What this task involves
Every line of the records that holds the word "beside" should be copied.

------------------------------

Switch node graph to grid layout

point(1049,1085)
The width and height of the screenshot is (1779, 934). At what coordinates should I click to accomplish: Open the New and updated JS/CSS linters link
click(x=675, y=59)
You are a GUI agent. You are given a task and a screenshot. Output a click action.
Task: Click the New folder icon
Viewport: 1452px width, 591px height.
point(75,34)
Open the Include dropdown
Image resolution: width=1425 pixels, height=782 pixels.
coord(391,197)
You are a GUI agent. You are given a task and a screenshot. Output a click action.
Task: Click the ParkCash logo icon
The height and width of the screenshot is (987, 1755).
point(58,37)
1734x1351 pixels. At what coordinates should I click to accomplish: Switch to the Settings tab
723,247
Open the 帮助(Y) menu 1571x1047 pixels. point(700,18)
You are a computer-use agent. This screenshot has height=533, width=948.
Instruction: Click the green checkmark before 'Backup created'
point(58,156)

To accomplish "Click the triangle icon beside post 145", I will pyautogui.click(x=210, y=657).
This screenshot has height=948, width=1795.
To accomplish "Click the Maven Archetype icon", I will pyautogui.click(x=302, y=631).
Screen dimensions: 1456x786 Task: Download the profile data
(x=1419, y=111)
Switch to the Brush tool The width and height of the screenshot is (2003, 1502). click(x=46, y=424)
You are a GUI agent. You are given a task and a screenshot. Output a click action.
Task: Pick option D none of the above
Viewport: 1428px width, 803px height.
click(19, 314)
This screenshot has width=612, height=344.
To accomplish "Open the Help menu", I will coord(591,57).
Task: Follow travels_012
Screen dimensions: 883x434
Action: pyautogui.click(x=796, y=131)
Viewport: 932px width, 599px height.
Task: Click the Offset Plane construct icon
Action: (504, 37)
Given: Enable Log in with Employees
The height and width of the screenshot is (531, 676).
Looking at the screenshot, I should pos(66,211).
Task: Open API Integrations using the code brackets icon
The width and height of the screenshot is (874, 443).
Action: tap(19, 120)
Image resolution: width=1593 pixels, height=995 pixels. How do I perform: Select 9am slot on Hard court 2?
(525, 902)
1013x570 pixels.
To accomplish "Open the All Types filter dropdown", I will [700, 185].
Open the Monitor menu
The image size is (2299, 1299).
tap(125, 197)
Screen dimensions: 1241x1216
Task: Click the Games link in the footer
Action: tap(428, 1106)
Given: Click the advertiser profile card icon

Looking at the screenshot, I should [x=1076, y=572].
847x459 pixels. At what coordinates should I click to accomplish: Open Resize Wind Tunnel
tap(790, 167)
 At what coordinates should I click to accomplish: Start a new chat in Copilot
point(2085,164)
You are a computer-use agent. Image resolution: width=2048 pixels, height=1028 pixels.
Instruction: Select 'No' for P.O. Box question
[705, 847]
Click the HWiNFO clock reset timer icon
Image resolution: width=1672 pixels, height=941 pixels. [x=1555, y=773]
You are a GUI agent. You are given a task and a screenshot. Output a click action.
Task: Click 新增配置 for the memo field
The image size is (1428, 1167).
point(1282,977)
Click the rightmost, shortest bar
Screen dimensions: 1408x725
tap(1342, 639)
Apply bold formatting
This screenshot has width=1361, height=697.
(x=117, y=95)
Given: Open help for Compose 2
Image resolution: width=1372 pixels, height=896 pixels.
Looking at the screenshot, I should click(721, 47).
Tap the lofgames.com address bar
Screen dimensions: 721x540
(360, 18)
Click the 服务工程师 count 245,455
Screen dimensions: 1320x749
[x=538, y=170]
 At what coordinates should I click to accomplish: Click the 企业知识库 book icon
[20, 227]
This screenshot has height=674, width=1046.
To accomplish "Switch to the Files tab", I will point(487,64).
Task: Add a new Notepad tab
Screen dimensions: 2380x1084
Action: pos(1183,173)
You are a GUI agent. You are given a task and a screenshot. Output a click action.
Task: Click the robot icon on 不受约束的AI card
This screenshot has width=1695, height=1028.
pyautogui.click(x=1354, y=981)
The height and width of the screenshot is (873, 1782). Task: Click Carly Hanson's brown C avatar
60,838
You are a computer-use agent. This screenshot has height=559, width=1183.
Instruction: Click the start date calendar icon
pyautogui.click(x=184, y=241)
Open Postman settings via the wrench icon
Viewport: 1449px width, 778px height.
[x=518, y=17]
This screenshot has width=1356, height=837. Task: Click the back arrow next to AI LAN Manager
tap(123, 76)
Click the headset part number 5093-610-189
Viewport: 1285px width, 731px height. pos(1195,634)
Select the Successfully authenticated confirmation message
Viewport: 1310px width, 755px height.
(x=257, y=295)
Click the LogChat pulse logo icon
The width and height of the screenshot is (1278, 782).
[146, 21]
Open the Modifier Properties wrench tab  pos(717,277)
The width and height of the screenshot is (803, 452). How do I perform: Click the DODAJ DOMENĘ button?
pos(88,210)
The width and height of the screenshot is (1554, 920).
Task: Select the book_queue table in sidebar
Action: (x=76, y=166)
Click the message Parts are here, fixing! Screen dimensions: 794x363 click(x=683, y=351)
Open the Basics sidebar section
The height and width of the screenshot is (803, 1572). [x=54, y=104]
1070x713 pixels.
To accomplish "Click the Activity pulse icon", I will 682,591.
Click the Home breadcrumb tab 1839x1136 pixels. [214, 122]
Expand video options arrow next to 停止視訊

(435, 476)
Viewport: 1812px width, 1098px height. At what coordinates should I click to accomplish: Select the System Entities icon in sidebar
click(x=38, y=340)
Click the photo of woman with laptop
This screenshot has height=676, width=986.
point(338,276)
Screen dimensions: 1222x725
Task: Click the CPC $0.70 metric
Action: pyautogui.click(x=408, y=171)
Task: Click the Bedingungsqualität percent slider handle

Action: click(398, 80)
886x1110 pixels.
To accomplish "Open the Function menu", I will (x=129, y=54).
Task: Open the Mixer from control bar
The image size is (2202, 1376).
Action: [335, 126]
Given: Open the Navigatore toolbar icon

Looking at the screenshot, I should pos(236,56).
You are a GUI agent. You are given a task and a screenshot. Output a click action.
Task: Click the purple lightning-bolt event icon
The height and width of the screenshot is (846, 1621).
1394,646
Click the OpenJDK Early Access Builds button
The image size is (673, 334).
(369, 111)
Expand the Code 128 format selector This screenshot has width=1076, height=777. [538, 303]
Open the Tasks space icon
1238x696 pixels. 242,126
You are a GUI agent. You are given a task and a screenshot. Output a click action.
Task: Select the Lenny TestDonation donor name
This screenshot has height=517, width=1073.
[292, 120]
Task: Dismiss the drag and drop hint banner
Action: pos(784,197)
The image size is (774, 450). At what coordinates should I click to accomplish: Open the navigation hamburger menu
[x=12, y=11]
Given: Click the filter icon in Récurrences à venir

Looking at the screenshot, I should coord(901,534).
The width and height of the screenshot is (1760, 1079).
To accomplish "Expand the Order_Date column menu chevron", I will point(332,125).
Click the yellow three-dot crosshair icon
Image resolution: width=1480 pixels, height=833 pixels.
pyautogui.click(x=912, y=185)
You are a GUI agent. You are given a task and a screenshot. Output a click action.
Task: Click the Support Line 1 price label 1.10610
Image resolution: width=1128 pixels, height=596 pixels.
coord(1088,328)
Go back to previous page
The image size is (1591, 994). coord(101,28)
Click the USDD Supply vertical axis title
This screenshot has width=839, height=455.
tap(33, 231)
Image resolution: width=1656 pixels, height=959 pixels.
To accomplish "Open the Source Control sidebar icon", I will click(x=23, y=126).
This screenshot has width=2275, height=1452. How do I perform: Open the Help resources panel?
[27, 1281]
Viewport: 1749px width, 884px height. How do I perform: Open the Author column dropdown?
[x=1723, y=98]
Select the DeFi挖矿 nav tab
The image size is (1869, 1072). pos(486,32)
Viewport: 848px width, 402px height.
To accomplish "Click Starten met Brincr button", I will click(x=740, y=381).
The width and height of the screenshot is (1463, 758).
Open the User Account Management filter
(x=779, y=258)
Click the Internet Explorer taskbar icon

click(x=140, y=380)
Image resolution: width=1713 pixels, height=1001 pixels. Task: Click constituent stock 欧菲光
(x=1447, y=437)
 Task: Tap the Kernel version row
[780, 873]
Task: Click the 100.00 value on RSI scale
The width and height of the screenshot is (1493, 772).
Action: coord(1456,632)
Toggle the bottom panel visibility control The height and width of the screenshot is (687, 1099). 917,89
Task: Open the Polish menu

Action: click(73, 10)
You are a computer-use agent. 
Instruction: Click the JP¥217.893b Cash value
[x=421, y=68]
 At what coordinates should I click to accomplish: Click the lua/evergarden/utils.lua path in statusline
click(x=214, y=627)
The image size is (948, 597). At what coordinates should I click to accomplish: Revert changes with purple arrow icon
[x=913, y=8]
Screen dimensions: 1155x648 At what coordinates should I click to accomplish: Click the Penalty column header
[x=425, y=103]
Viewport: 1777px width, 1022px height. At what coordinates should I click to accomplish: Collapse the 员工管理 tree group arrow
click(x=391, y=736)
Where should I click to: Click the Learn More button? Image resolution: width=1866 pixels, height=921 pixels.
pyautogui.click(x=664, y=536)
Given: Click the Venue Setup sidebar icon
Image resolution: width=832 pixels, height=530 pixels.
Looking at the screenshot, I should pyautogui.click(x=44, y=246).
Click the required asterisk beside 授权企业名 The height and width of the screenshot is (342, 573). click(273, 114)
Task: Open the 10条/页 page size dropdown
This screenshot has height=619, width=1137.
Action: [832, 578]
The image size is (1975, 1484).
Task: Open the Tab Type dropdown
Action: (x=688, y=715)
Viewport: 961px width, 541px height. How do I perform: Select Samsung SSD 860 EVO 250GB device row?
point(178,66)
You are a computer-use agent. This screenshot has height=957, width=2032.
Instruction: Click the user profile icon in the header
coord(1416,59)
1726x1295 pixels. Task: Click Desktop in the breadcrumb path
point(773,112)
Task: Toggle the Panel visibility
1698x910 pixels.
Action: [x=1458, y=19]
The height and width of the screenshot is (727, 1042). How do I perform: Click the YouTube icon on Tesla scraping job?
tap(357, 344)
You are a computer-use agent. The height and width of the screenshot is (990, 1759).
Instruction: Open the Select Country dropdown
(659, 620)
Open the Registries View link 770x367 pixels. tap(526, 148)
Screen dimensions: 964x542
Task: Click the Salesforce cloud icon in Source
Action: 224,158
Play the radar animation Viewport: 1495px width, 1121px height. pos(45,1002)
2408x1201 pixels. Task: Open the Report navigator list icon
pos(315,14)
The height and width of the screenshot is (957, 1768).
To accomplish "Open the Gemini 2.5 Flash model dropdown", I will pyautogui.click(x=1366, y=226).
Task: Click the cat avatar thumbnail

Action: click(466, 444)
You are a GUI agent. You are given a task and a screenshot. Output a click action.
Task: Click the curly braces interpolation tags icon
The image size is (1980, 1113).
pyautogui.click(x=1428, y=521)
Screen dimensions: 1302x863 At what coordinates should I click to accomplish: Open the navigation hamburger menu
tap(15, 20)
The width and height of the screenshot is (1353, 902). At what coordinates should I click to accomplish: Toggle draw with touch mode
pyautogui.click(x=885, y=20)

------------------------------

Written answer
To accomplish "Click the triangle icon beside post 145", I will pyautogui.click(x=210, y=657).
Click the required asterisk beside 授权企业名 The height and width of the screenshot is (342, 573). click(273, 114)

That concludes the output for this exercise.